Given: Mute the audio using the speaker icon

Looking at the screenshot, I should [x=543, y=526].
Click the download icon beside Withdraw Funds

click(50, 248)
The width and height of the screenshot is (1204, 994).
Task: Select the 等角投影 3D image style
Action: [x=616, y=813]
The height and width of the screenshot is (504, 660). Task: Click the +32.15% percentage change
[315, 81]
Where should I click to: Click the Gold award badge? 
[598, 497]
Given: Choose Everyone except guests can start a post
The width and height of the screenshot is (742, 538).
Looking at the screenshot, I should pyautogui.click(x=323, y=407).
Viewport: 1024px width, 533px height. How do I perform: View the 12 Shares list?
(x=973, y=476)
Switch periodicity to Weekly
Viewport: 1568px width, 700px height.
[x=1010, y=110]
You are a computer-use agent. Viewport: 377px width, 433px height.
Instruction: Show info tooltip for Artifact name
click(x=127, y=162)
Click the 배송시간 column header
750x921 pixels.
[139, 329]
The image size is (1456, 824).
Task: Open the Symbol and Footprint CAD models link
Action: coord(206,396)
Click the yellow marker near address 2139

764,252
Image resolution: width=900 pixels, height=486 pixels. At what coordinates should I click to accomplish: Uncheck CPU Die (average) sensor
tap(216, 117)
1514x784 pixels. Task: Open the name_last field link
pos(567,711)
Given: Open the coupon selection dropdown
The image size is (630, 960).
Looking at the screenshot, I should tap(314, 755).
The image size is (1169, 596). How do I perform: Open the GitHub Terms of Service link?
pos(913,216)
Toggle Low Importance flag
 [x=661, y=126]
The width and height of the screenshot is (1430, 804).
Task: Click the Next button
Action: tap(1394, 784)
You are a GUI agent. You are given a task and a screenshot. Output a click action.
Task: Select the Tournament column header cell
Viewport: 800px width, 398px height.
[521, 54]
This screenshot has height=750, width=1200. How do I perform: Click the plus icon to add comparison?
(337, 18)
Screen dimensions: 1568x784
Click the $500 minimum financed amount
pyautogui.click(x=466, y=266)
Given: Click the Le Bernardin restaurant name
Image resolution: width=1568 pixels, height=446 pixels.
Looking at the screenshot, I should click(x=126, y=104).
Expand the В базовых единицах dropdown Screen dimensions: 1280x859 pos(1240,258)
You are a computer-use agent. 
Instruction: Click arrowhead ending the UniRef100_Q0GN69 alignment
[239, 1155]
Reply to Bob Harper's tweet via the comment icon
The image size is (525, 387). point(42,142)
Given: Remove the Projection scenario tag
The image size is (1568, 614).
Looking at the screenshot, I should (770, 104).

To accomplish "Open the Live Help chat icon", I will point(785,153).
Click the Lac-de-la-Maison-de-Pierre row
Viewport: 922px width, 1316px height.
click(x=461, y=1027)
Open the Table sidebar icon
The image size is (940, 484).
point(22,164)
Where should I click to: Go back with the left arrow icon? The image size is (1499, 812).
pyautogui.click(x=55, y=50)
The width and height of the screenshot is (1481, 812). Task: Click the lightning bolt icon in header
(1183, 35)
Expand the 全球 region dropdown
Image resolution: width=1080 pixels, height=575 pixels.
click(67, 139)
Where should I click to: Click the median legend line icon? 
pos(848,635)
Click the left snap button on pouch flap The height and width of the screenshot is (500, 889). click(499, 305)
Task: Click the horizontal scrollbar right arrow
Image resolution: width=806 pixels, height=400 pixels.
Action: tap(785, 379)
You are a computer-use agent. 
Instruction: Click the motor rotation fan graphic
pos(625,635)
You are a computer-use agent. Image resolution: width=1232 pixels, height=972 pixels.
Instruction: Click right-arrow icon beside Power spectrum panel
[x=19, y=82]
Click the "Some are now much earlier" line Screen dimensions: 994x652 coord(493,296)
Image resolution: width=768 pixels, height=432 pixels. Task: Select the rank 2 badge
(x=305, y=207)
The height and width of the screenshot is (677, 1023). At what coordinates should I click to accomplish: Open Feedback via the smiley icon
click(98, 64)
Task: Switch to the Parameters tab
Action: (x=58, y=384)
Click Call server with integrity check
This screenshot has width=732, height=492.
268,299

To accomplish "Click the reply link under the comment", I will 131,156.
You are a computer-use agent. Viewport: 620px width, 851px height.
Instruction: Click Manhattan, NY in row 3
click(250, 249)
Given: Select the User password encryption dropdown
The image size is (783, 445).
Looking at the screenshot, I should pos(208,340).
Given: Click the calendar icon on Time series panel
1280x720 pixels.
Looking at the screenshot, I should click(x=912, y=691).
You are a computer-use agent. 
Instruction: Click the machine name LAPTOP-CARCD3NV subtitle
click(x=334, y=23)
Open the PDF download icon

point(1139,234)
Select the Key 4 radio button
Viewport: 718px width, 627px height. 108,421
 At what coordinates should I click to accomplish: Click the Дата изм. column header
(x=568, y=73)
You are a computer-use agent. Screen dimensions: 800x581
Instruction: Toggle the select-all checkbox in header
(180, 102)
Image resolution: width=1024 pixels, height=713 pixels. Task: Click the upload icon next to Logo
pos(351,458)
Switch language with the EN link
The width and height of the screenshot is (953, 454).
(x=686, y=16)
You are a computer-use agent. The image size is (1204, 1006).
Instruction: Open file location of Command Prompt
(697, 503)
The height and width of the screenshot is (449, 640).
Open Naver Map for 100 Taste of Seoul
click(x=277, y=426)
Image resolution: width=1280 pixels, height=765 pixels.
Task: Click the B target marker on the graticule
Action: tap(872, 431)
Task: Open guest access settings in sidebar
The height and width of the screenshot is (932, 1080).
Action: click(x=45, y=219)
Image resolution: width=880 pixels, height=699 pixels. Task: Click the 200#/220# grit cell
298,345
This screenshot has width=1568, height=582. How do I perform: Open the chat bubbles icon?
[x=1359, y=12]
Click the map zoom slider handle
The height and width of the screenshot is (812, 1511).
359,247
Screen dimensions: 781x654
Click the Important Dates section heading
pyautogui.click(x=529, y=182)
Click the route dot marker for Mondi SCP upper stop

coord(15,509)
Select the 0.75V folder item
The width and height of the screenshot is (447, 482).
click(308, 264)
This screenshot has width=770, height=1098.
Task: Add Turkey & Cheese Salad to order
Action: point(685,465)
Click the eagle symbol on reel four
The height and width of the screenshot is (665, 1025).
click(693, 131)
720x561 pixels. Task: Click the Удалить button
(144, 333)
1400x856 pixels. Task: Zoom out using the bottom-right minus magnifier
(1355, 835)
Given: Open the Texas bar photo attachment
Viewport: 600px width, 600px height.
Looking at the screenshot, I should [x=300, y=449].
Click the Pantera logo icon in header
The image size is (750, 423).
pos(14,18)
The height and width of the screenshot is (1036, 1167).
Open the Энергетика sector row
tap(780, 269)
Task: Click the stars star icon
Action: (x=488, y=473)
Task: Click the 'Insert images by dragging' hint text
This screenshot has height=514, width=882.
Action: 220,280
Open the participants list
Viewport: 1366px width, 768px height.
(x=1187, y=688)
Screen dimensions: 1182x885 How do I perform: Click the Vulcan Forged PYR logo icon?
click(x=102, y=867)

# [Your assignment]
Your task is to restate, word for word, only those lines above that fall between the line holding "You are a computer-use agent. Screen" and the line holding "Screen dimensions: 781x654", inclusive.

# [Solution to this task]
You are a computer-use agent. Screen dimensions: 800x581
Instruction: Toggle the select-all checkbox in header
(180, 102)
Image resolution: width=1024 pixels, height=713 pixels. Task: Click the upload icon next to Logo
pos(351,458)
Switch language with the EN link
The width and height of the screenshot is (953, 454).
(x=686, y=16)
You are a computer-use agent. The image size is (1204, 1006).
Instruction: Open file location of Command Prompt
(697, 503)
The height and width of the screenshot is (449, 640).
Open Naver Map for 100 Taste of Seoul
click(x=277, y=426)
Image resolution: width=1280 pixels, height=765 pixels.
Task: Click the B target marker on the graticule
Action: tap(872, 431)
Task: Open guest access settings in sidebar
The height and width of the screenshot is (932, 1080).
Action: click(x=45, y=219)
Image resolution: width=880 pixels, height=699 pixels. Task: Click the 200#/220# grit cell
298,345
This screenshot has width=1568, height=582. How do I perform: Open the chat bubbles icon?
[x=1359, y=12]
Click the map zoom slider handle
The height and width of the screenshot is (812, 1511).
359,247
Screen dimensions: 781x654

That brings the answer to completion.